АЛЛЕГРО VIDEO. Субъективная история кино - Петр Шепотинник
Шрифт:
Интервал:
— Да уж! Съемки проходили как раз после того, как Мэтт Деймон закончил работу над «Идентификацией Борна». Он должен был, так сказать, приглушить тон. У него осталась та же стрижка, но ему нужно было перестраиваться эмоционально. Он, безусловно, осознавал уникальность задачи, ему — да и не только ему — всем нам — пришлось максимально сконцентрироваться, потому что ничего подобного мы прежде не делали. Так что в некоторых отношениях это эксперимент.

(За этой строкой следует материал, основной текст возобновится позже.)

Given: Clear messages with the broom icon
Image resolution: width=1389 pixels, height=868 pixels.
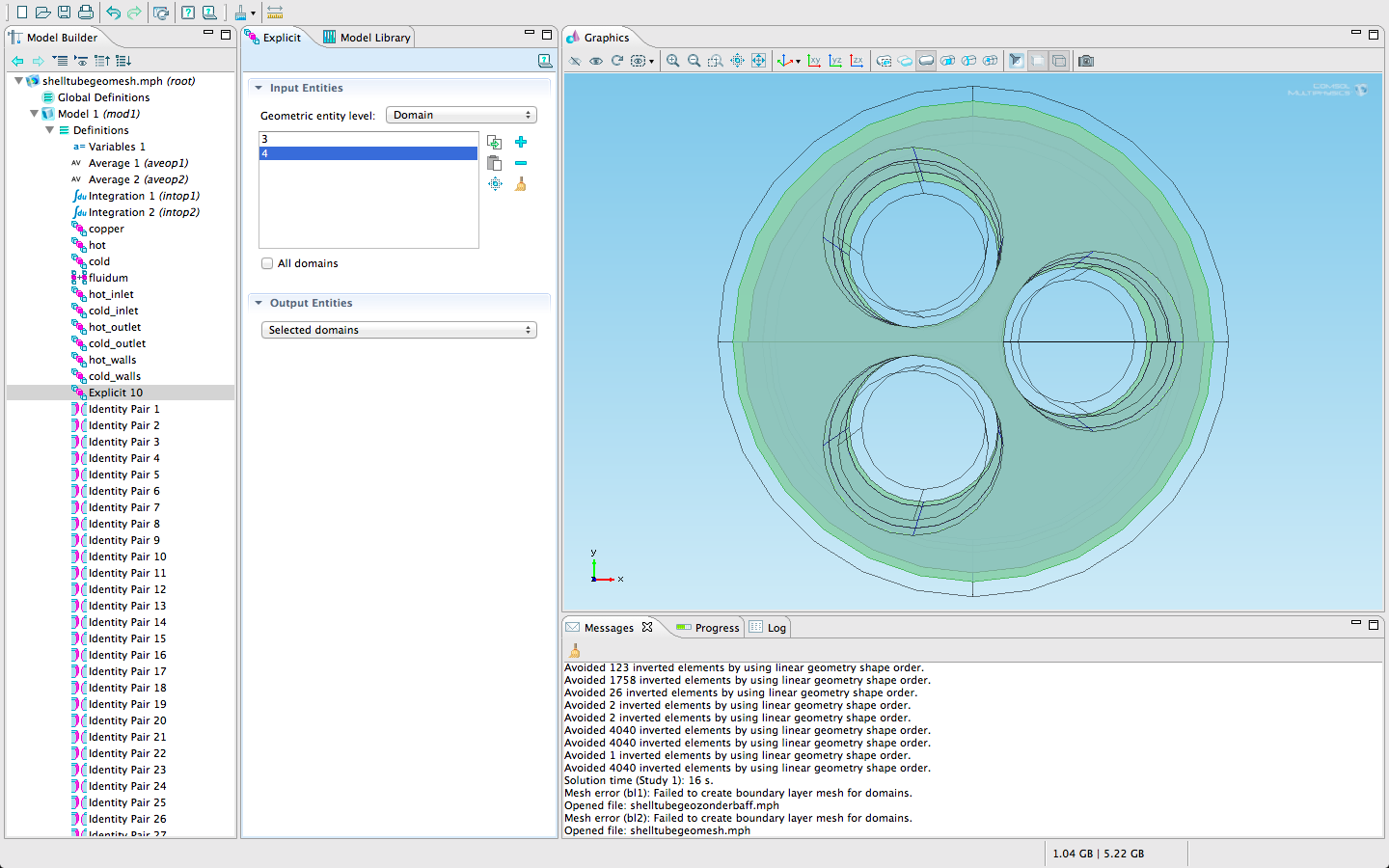Looking at the screenshot, I should tap(575, 651).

— Эксперимент по отношению не только к актерам…
— Речь не столько об изобретении чего-то нового, сколько о желании отказаться от чего-то привычного. Мы теперь применяем более созерцательные методы, более характерные для кинематографистов Востока. Вероятно, я кое-что позаимствовал у других режиссеров, которые пробовали снимать без монтажных склеек, без попыток навязать событиям свою волю. Я просто старался наблюдать и по мере съемок оценивать, что получается и как долго можно снимать одним планом. Решения принимались на ходу.
— Фильм «Параноид Парк» отчасти унаследовал от «Джерри» интонацию какой-то невысказанной явно обреченности окружающего мира, растворенной в микродеталях. И особенно это проявляется в контрасте с возрастом молодого героя, которому вроде бы надо быть беспечным, легким… Да и имя Алекс вызывает весьма однозначные ассоциации с героем Берджеса-Кубрика…
— Может быть. Что касается имени, я его взял просто потому, что у персонажа в книге имени не было. Мы слышим голос этого персонажа, но никто ни разу не называет его по имени. Честно говоря, я не думал ни о каких ассоциациях — имя Алекс — первое, которое пришло мне в голову, без каких-то особых причин.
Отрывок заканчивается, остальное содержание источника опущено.